Why cartoonists picked up on the moon rather than the sun as the universal symbol for outhouse is hard to say. But knowing cartoonists I’d guess it has something to do with the fact that the radiant sun is hell to draw. The reason there’s a hole in the first place is a lot simpler: it provides ventilation.

From the Teeming Millions

Dear Cecil:

How old are you — 12? And do you only hang out with other 12-year-olds? I’ve seen REAL outhouses with moons on them! I’m originally from Green Bay, Wisconsin, and they had them all over.

(I’ve been out here since ’58 and have never gone back. I LOVE Santa Barbara, and I have indoor plumbing.)

All you may have seen are the ones on construction sites or in campgrounds. These, of course, don’t have cute little moons on them. I can’t believe you didn’t ask around to find out this important information.
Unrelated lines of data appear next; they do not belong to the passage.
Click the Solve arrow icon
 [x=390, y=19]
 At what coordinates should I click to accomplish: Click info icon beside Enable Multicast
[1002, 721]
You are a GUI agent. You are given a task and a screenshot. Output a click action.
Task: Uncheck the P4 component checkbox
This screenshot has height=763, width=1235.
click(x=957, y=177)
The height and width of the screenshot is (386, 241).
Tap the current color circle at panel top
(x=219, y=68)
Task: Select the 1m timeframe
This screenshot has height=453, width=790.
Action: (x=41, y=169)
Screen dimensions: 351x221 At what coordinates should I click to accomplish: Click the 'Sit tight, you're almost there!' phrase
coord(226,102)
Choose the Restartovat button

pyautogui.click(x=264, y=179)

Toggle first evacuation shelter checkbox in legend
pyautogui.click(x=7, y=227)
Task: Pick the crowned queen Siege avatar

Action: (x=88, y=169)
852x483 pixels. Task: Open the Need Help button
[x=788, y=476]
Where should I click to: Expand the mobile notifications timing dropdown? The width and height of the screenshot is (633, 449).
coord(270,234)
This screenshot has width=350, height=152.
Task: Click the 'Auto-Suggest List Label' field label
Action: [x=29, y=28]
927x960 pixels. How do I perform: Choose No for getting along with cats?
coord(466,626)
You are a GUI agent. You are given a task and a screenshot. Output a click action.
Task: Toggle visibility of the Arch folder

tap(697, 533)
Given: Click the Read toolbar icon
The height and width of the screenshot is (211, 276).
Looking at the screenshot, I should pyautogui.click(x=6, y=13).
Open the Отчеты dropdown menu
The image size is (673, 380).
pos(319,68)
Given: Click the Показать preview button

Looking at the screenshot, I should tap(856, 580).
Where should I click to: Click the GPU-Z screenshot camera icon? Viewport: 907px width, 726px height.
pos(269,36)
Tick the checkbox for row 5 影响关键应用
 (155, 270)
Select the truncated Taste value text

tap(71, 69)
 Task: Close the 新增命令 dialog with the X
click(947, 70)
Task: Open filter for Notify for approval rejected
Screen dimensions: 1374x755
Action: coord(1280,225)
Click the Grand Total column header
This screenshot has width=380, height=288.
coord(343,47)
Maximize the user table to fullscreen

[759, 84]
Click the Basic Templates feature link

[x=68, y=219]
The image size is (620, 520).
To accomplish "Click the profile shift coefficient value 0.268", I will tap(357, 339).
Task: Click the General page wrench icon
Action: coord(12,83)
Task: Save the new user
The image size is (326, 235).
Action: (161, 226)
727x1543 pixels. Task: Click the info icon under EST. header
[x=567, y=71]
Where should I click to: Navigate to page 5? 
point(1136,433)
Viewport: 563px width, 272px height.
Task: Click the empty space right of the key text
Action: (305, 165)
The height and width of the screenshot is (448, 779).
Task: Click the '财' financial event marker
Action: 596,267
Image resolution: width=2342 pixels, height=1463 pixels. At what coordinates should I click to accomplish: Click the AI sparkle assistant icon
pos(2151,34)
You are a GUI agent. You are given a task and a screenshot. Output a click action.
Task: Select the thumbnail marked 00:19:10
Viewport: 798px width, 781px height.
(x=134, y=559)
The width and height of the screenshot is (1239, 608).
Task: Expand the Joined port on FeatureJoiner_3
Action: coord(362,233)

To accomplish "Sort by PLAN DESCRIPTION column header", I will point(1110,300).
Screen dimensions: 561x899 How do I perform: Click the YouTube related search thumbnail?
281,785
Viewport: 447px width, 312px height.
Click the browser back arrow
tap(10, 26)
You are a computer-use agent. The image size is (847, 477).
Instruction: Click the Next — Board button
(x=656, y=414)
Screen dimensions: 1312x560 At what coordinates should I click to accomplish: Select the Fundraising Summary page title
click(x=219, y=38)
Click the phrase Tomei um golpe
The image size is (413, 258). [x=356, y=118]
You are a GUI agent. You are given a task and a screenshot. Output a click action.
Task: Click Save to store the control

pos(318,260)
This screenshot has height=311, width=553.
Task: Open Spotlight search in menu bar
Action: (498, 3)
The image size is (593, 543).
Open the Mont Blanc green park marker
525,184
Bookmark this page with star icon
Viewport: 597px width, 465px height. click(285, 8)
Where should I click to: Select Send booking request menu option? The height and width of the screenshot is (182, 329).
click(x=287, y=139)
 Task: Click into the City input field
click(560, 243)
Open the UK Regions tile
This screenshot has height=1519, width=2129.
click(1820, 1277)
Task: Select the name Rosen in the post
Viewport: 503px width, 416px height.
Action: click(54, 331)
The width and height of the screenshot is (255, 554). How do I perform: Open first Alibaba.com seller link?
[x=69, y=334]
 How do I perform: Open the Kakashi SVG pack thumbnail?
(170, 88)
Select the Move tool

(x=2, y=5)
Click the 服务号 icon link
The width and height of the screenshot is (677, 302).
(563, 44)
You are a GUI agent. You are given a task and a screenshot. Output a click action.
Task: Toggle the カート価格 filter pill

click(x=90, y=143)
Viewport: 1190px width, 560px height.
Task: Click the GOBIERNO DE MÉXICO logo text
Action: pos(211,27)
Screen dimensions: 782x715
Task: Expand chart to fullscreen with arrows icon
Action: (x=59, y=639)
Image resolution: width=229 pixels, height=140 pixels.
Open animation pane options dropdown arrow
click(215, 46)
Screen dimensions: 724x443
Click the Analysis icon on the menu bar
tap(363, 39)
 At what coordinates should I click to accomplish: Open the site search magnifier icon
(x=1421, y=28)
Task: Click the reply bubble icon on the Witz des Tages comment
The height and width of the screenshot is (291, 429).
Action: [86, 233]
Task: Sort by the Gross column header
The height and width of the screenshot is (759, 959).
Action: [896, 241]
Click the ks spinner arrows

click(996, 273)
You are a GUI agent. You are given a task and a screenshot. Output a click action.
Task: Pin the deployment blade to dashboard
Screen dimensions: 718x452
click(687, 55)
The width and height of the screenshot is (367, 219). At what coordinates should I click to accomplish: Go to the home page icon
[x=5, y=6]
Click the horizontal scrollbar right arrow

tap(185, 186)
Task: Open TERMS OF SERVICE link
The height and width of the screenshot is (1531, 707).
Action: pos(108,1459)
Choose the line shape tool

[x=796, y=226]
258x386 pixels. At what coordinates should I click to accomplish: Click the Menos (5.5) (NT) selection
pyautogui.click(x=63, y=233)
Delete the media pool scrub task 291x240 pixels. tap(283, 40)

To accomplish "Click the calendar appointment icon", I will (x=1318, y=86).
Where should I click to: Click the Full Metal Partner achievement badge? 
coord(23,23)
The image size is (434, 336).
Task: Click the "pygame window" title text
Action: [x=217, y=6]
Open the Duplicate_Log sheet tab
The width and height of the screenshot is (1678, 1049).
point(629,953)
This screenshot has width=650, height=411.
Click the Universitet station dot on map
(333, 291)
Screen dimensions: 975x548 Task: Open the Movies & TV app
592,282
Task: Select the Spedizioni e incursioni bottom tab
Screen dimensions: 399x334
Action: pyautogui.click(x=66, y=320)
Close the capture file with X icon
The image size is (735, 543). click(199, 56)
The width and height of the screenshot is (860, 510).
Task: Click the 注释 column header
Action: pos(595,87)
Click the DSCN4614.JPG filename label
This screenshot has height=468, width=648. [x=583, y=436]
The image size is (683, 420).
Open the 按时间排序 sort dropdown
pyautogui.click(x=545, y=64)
— Gini M., Santa Barbara, California

You’re smart to stay in Santa Barbara, Gini. They say the indoor plumbing there is one of the wonders of the world. But I still say all those guys in Green Bay were just borrowing from Al Capp.

I’ve found another book, The Vanishing American Outhouse by Ronald S. Barlow (1989), that expands a bit on why you see (or saw) half moons on outhouse doors:

“Luna, the ancient crescent shaped figure, was a universal symbol for womankind. A moon, sawed into a privy door, served as the ‘Ladies Room’ sign of early innkeeping days. Sol, a sunburst pattern, was cut into the men’s room side of the outhouse. These symbols were necessary because in Colonial times only a fraction of our population could read or write.

“As time passed by and frontiers were pushed further westward, the gentlemen’s restrooms fell into disrepair and eventually were abandoned altogether. Accommodations for ladies were better maintained and this is why the moon symbol remains on many outhouse doors today. Its original meaning, however, was lost to the general population sometime in the mid 1800’s.”

The book is abundantly illustrated, with an entire section devoted to brick outhouses. These are handsome pieces of construction, although the basis of the proverbial comparison to an attractive woman (“built like a brick …”) is not apparent to the casual eye. Still, any book showing a double-decker outhouse, with entrances high and low, has got to be worth whatever it costs.